# ЗАДАНИЕ:
Продолжите текст о суде, начав сразу после его последнего предложения.
====== ИСХОДНЫЙ ТЕКСТ
Суд длился четыре-пять минут. Были сверены моя фамилия, имя, отчество, год и место рождения. Потом председатель спросил:
– Почему вы не сознались на следствии в своих преступлениях?
– Я не совершал преступлений, мне не в чем сознаваться, – ответил я.
– Почему же на тебя показывают десять человек, уже осужденных? – спросил председатель.
У меня в тот момент было настолько хорошее настроение, и я был так уверен, что меня освободят, что я ответил в свободной форме, в чем впоследствии горько раскаивался. Я сказал:
– Читал я одну из книг Виктора Гюго. Там сказано, что в шестнадцатом веке на Британских островах привлекли к ответственности одиннадцать человек за связь с дьяволом. Десять в этой связи сознались – правда, после пыток, а одиннадцатый не сознался. Тогда король Яков приказал этого одиннадцатого сварить в котле живьем, чтобы по навару доказать, что он, бедняга, имел связь с дьяволом. По-видимому, те десять, которые сознавались и показывали на меня, испытали то же, что испытали те десять англичан, но не захотели испытать то, что суждено было одиннадцатому.
============
====== ПРЕДОСТАВЛЕННЫЕ ЗАПИСИ
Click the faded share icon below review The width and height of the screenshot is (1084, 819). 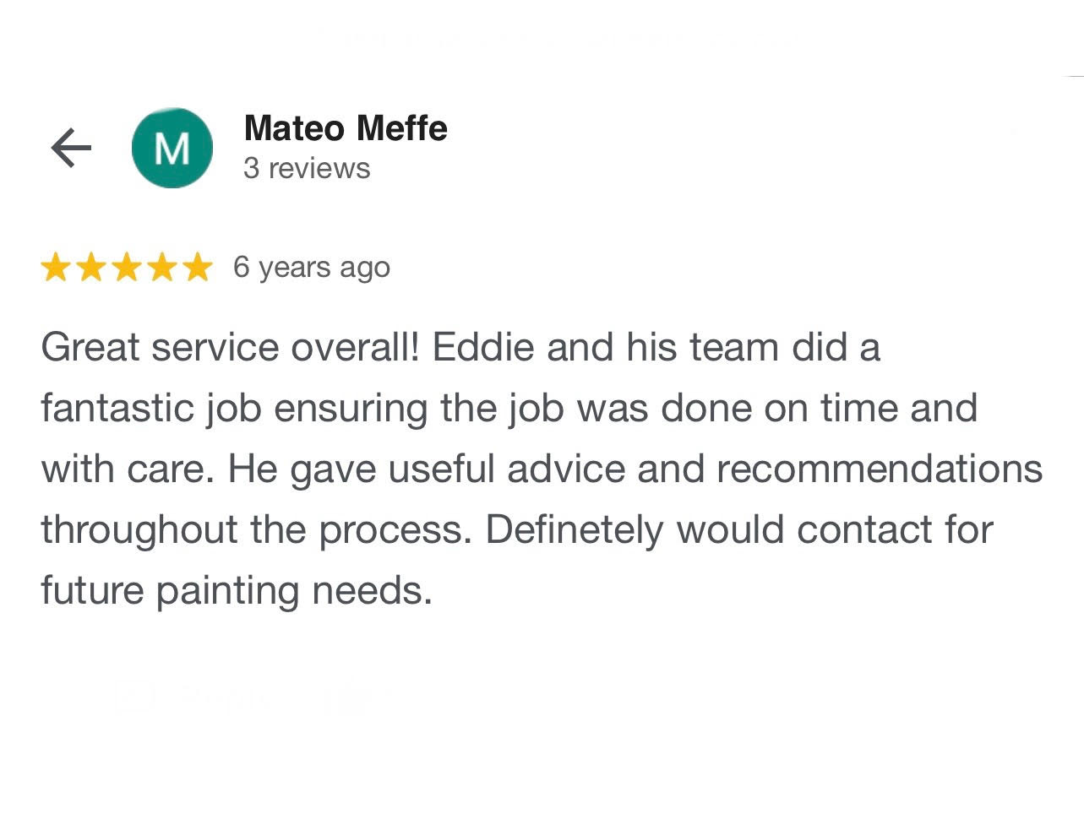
============
====== ПРЕДОСТАВЛЕННЫЕ ЗАПИСИ
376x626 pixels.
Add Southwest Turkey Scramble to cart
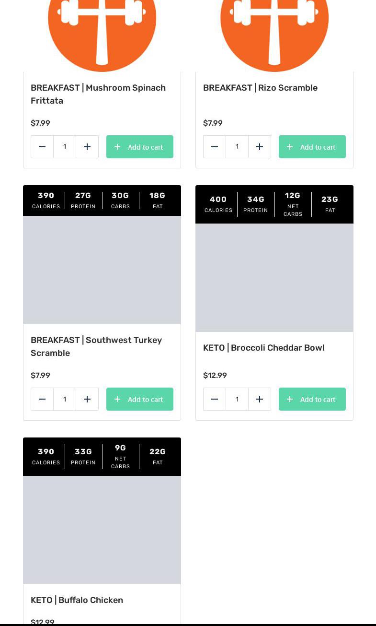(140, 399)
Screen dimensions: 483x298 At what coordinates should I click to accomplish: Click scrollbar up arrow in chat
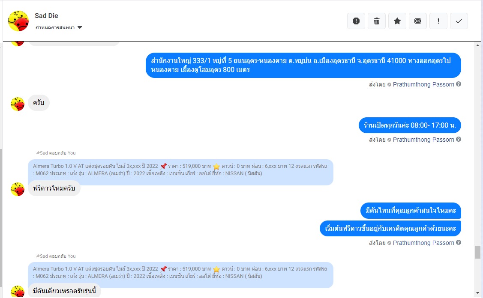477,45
============
# ПИСЬМЕННЫЙ ОТВЕТ:
Судьи, усмехнувшись, переглянулись между собой, а председатель – кажется, Никитченко по фамилии – спросил сидящих рядом: – Как, все ясно? Те кивнули головой.
Меня вывели в коридор. Прошло минуты две. Меня снова ввели в зал и объявили приговор: пятнадцать лет заключения в тюрьме и лагере плюс пять лет поражения в правах.
Это было столь неожиданно, что я, где стоял, там и опустился на пол» [410] .
Такое же описание суда находим мы и в мемуарах Е. С. Гинзбург «Крутой маршрут»:
«И вот пришел мой час. За столом – Военная коллегия Верховного суда. Трое военных. Сбоку секретарь. Перед ними – я. По сторонам от меня два конвоира. В такой обстановке “широкой гласности” начинается “судебное следствие”.
…Семь минут! Вся трагикомедия длится ровно семь минут, не больше и не меньше. Голос председателя суда наркомюста РСФСР Дмитриева похож на выражение его глаз… Здесь нет и тени того азарта, который вкладывали в свои упражнения мои следователи. Судьи только служат. Отрабатывают зарплату. Вероятно, и норму имеют. И борются за перевыполнение.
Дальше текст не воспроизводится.